# [Task prompt]
In the passage below describing FIG. 9, find every numbered block and list each block number with the component it labels.
:: Supplied text
FIG. 9 shows one embodiment of a system for generating a multimedia data object in which the bitstreams are linked so as to make the multimedia data object browsable on a presenter interaction event-by-event basis. According to the system a real-time slide presentation is captured by a slide presentation capturer (block 90) so as to obtain an image signal 90A corresponding to the displayed slides and the presenter in front of the displayed slides and an audio signal 90B corresponding to the presenter's speech. The image signal 90A is coupled to a multimedia data object recorder (block 91) that functions to generate the plurality of bitstreams representing the real-time slide presentation. One of the bitstreams 91B is coupled to a first means for tracking location (block 92) within the bitstream. The bitstream corresponding to the symbolic representation of the presenter interaction 91A is coupled to a second means for detecting a presenter interaction within a slide (block 93) so as to detect the occurrence of a presenter interaction event during the presentation. Bitstream tracking information 92A and presenter interaction event information 93A is coupled to a third means for linking each detected presenter interaction with a corresponding tracked location within the audio bitstream (block 94). In one embodiment, the bitstream can be tracked using a counter such that the occurrence of an interaction event is linked to a specific time within the bitstream. Alternatively, the bitstream location can be tracked by tracking the amount of data stored such that the occurrence of the interaction event is linked to a specific location within a data file storing the bitstream. In one embodiment, the event is linked to the tracked location within the bitstream using a lookup table or index such that when the event bitstream is replayed and an interaction event is selected the location of the event is used to point to a look-up table storing tracked locations within the tracked bitstream to determine where to begin replaying the bitstream. It should be understood that in one embodiment blocks 92-94 can be embodied within the multimedia data object recorder 91 wherein event detection and bitstream tracking occurs while generating the multimedia data object.
::::
:: Dataset extract
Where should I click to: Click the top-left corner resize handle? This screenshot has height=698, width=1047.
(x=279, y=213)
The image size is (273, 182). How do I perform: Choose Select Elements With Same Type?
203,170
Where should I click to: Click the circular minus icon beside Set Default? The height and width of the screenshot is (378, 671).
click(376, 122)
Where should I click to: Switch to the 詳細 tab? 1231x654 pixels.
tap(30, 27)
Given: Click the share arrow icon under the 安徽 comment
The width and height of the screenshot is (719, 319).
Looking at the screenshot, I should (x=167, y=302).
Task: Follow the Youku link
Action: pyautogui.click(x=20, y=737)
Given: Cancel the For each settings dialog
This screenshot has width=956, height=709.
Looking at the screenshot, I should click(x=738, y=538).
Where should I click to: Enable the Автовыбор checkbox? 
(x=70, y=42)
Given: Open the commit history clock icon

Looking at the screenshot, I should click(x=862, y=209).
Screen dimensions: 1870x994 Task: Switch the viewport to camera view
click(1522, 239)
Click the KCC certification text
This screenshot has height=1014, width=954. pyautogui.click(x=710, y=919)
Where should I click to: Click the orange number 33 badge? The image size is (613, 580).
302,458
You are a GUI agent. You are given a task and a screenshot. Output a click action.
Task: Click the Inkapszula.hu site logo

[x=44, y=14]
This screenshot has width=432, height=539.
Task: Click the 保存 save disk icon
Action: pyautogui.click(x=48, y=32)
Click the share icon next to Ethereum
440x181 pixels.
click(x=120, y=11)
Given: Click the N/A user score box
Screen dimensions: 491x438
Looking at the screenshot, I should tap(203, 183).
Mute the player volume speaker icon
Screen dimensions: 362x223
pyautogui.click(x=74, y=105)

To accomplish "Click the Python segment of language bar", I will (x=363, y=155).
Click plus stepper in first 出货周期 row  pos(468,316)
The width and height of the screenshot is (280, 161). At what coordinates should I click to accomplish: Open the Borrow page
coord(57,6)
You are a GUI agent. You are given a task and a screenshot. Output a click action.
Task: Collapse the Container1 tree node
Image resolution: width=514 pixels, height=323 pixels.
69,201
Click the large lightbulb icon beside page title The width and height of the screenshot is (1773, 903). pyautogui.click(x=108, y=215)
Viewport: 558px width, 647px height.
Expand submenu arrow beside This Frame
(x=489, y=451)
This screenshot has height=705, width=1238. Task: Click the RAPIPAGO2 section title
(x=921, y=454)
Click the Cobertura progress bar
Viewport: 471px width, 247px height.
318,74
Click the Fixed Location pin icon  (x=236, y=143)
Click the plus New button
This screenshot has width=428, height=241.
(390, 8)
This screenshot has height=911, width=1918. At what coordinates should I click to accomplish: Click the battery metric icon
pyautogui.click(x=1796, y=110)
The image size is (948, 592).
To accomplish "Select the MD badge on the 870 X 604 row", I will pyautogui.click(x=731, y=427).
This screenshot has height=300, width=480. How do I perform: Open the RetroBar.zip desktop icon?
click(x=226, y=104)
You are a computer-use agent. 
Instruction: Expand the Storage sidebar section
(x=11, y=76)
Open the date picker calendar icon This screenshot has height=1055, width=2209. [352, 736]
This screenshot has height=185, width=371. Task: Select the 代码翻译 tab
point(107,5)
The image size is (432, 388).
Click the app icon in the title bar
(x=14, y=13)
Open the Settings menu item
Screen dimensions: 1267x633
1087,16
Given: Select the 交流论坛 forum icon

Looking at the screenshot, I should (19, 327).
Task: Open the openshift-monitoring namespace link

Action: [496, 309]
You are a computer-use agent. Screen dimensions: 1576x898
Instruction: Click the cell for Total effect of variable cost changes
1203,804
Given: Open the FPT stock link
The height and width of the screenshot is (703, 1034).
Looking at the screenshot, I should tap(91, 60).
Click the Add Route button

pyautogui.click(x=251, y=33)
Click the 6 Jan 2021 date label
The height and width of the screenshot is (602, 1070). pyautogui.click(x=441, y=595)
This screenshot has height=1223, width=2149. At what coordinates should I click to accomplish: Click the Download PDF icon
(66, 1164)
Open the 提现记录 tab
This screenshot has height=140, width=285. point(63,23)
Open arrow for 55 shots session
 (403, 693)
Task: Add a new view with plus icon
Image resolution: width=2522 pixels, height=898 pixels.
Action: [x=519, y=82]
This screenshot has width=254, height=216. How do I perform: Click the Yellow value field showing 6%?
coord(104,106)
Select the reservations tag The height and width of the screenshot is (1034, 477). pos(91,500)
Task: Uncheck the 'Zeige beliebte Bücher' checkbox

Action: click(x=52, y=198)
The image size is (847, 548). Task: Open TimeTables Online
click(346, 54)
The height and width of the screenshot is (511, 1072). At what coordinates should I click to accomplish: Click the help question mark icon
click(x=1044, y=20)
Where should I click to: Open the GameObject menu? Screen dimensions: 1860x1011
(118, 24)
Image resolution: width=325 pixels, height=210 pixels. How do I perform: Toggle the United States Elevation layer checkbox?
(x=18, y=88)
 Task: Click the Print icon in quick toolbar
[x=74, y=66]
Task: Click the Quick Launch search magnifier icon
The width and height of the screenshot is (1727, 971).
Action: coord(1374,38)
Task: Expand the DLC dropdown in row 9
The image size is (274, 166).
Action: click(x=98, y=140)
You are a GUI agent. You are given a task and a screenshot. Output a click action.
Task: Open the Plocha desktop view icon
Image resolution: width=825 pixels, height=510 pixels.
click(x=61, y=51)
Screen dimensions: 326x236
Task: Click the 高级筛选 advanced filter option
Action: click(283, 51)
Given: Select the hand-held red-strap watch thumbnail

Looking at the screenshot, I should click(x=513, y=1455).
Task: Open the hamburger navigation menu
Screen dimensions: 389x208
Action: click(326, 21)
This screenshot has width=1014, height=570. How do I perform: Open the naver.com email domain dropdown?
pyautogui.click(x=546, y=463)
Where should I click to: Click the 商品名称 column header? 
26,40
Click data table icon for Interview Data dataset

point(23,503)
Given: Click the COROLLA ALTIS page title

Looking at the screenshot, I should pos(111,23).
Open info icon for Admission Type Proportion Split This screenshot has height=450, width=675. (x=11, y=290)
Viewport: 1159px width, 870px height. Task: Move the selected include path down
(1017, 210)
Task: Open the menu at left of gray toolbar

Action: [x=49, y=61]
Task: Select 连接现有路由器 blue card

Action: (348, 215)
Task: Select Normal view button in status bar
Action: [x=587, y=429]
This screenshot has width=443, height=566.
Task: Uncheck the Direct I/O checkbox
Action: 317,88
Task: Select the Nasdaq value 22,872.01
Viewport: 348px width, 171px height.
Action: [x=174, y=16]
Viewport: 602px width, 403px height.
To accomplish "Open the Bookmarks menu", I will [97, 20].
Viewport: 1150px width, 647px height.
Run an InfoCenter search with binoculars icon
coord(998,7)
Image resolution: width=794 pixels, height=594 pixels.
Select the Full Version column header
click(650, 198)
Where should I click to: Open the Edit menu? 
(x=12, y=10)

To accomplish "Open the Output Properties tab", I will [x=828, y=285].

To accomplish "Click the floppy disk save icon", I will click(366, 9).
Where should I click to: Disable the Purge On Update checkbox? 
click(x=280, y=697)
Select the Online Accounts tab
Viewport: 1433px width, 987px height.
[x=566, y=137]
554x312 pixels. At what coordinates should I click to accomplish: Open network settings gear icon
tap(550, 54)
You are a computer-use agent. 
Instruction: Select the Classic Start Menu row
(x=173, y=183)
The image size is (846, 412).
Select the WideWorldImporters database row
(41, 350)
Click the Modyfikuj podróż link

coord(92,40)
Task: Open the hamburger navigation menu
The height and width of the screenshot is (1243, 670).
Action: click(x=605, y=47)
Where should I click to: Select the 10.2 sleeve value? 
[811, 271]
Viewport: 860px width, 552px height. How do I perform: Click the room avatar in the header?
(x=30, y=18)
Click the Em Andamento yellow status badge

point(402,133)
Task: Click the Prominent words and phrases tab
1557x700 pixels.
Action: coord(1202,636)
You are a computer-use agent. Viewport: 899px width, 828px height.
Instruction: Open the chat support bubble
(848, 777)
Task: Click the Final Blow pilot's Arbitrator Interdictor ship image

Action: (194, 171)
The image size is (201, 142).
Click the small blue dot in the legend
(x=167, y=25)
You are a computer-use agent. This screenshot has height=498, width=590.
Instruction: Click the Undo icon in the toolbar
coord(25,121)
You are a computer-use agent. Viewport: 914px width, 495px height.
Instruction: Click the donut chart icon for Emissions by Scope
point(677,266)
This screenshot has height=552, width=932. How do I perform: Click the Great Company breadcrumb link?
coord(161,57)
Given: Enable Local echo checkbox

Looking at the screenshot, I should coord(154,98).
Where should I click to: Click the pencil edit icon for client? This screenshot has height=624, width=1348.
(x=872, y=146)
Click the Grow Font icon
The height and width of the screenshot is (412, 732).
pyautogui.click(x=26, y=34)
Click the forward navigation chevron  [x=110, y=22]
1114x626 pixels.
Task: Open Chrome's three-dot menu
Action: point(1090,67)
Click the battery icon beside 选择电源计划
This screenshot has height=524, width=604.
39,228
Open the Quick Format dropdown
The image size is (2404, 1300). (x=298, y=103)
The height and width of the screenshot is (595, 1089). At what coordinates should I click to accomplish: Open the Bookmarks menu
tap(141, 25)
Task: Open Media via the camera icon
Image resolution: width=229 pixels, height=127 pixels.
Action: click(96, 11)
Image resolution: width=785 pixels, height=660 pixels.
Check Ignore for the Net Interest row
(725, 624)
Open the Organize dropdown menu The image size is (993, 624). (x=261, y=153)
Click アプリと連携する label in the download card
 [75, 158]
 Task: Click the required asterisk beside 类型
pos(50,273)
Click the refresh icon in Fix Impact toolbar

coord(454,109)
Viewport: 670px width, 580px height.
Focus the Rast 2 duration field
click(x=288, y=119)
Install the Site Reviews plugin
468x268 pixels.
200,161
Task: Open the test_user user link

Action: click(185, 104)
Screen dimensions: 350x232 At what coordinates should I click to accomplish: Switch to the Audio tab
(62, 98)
::::
# [The completed task]
- Block 90: slide presentation capturer
- Block 91: multimedia data object recorder
- Block 92: first means for tracking location within the bitstream
- Block 93: second means for detecting a presenter interaction within a slide
- Block 94: third means for linking each detected presenter interaction with a corresponding tracked location within the audio bitstream